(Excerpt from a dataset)
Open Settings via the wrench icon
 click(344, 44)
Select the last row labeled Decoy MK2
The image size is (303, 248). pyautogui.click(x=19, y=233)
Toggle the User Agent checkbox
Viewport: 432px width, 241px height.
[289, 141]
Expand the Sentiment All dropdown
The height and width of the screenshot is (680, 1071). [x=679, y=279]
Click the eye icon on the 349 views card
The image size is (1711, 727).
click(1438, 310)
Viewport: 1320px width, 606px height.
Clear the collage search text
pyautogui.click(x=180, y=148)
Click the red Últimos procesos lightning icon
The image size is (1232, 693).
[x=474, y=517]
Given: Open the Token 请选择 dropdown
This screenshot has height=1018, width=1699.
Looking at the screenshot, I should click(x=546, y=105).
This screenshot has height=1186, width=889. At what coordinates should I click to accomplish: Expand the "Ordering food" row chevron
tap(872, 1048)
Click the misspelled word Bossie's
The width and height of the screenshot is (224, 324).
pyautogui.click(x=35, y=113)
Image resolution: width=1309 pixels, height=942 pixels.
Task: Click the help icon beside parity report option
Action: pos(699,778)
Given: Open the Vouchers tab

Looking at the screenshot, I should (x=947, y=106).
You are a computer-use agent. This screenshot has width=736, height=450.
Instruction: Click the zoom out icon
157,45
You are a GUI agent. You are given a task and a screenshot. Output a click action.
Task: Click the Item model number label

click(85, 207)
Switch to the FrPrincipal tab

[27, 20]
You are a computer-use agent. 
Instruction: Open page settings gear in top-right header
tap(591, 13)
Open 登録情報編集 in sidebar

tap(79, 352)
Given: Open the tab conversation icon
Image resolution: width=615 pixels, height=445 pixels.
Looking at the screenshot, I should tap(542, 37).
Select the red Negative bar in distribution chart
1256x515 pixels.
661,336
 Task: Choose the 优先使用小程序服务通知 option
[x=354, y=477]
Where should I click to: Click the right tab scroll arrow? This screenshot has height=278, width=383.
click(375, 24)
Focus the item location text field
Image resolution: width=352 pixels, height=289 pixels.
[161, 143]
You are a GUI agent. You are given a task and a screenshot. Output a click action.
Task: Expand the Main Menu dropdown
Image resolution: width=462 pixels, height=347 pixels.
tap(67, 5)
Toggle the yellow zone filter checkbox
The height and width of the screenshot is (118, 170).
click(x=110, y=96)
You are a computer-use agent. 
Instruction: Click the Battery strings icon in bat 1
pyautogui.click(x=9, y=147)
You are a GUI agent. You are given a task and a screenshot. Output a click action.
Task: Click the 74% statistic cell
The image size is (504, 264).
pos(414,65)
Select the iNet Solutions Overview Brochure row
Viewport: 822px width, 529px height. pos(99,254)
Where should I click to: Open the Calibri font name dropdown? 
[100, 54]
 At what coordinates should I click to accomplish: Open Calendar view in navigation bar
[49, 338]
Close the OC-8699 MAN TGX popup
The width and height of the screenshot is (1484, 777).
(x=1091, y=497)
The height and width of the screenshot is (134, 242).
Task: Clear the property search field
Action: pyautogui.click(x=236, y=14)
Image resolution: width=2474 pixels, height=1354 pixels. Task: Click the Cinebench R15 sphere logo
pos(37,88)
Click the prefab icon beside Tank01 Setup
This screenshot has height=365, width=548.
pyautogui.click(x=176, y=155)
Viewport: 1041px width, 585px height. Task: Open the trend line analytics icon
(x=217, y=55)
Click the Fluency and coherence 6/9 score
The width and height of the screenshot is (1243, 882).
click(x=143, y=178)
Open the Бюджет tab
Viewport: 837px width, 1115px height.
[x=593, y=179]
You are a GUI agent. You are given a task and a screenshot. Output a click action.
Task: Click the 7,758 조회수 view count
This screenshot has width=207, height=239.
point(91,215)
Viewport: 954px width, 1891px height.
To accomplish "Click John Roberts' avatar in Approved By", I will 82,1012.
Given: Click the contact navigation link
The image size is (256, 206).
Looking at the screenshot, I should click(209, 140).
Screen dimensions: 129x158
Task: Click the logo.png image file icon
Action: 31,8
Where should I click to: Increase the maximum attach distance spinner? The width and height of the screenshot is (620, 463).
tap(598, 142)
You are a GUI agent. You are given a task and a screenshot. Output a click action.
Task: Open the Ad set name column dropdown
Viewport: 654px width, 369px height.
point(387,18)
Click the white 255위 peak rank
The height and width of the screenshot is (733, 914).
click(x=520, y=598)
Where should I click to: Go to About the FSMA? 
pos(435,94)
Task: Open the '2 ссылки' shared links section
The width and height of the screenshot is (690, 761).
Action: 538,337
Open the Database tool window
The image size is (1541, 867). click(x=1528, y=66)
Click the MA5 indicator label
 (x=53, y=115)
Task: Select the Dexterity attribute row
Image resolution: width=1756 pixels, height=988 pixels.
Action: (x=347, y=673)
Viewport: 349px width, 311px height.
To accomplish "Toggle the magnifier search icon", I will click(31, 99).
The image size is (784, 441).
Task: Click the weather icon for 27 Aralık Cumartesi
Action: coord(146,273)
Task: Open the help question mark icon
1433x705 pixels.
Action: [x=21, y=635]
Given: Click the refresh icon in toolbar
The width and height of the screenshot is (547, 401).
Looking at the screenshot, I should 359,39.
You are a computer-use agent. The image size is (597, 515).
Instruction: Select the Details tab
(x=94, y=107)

● **To be done**
Can you swap "Instruction" for "Step" throughout the items above and give them again with everything else unchanged?

● **Finished answer**
Open Settings via the wrench icon
 click(344, 44)
Select the last row labeled Decoy MK2
The image size is (303, 248). pyautogui.click(x=19, y=233)
Toggle the User Agent checkbox
Viewport: 432px width, 241px height.
[289, 141]
Expand the Sentiment All dropdown
The height and width of the screenshot is (680, 1071). [x=679, y=279]
Click the eye icon on the 349 views card
The image size is (1711, 727).
click(1438, 310)
Viewport: 1320px width, 606px height.
Clear the collage search text
pyautogui.click(x=180, y=148)
Click the red Últimos procesos lightning icon
The image size is (1232, 693).
[x=474, y=517]
Given: Open the Token 请选择 dropdown
This screenshot has height=1018, width=1699.
Looking at the screenshot, I should click(x=546, y=105).
This screenshot has height=1186, width=889. At what coordinates should I click to accomplish: Expand the "Ordering food" row chevron
tap(872, 1048)
Click the misspelled word Bossie's
The width and height of the screenshot is (224, 324).
pyautogui.click(x=35, y=113)
Image resolution: width=1309 pixels, height=942 pixels.
Task: Click the help icon beside parity report option
Action: pos(699,778)
Given: Open the Vouchers tab

Looking at the screenshot, I should (x=947, y=106).
You are a computer-use agent. This screenshot has width=736, height=450.
Step: Click the zoom out icon
157,45
You are a GUI agent. You are given a task and a screenshot. Output a click action.
Task: Click the Item model number label

click(85, 207)
Switch to the FrPrincipal tab

[27, 20]
You are a computer-use agent. 
Step: Open page settings gear in top-right header
tap(591, 13)
Open 登録情報編集 in sidebar

tap(79, 352)
Given: Open the tab conversation icon
Image resolution: width=615 pixels, height=445 pixels.
Looking at the screenshot, I should tap(542, 37).
Select the red Negative bar in distribution chart
1256x515 pixels.
661,336
 Task: Choose the 优先使用小程序服务通知 option
[x=354, y=477]
Where should I click to: Click the right tab scroll arrow? This screenshot has height=278, width=383.
click(375, 24)
Focus the item location text field
Image resolution: width=352 pixels, height=289 pixels.
[161, 143]
You are a GUI agent. You are given a task and a screenshot. Output a click action.
Task: Expand the Main Menu dropdown
Image resolution: width=462 pixels, height=347 pixels.
tap(67, 5)
Toggle the yellow zone filter checkbox
The height and width of the screenshot is (118, 170).
click(x=110, y=96)
You are a computer-use agent. 
Step: Click the Battery strings icon in bat 1
pyautogui.click(x=9, y=147)
You are a GUI agent. You are given a task and a screenshot. Output a click action.
Task: Click the 74% statistic cell
The image size is (504, 264).
pos(414,65)
Select the iNet Solutions Overview Brochure row
Viewport: 822px width, 529px height. pos(99,254)
Where should I click to: Open the Calibri font name dropdown? 
[100, 54]
 At what coordinates should I click to accomplish: Open Calendar view in navigation bar
[49, 338]
Close the OC-8699 MAN TGX popup
The width and height of the screenshot is (1484, 777).
(x=1091, y=497)
The height and width of the screenshot is (134, 242).
Task: Clear the property search field
Action: pyautogui.click(x=236, y=14)
Image resolution: width=2474 pixels, height=1354 pixels. Task: Click the Cinebench R15 sphere logo
pos(37,88)
Click the prefab icon beside Tank01 Setup
This screenshot has height=365, width=548.
pyautogui.click(x=176, y=155)
Viewport: 1041px width, 585px height. Task: Open the trend line analytics icon
(x=217, y=55)
Click the Fluency and coherence 6/9 score
The width and height of the screenshot is (1243, 882).
click(x=143, y=178)
Open the Бюджет tab
Viewport: 837px width, 1115px height.
[x=593, y=179]
You are a GUI agent. You are given a task and a screenshot. Output a click action.
Task: Click the 7,758 조회수 view count
This screenshot has width=207, height=239.
point(91,215)
Viewport: 954px width, 1891px height.
To accomplish "Click John Roberts' avatar in Approved By", I will 82,1012.
Given: Click the contact navigation link
The image size is (256, 206).
Looking at the screenshot, I should click(209, 140).
Screen dimensions: 129x158
Task: Click the logo.png image file icon
Action: 31,8
Where should I click to: Increase the maximum attach distance spinner? The width and height of the screenshot is (620, 463).
tap(598, 142)
You are a GUI agent. You are given a task and a screenshot. Output a click action.
Task: Open the Ad set name column dropdown
Viewport: 654px width, 369px height.
point(387,18)
Click the white 255위 peak rank
The height and width of the screenshot is (733, 914).
click(x=520, y=598)
Where should I click to: Go to About the FSMA? 
pos(435,94)
Task: Open the '2 ссылки' shared links section
The width and height of the screenshot is (690, 761).
Action: 538,337
Open the Database tool window
The image size is (1541, 867). click(x=1528, y=66)
Click the MA5 indicator label
 (x=53, y=115)
Task: Select the Dexterity attribute row
Image resolution: width=1756 pixels, height=988 pixels.
Action: (x=347, y=673)
Viewport: 349px width, 311px height.
To accomplish "Toggle the magnifier search icon", I will click(31, 99).
The image size is (784, 441).
Task: Click the weather icon for 27 Aralık Cumartesi
Action: coord(146,273)
Task: Open the help question mark icon
1433x705 pixels.
Action: [x=21, y=635]
Given: Click the refresh icon in toolbar
The width and height of the screenshot is (547, 401).
Looking at the screenshot, I should 359,39.
You are a computer-use agent. The image size is (597, 515).
Step: Select the Details tab
(x=94, y=107)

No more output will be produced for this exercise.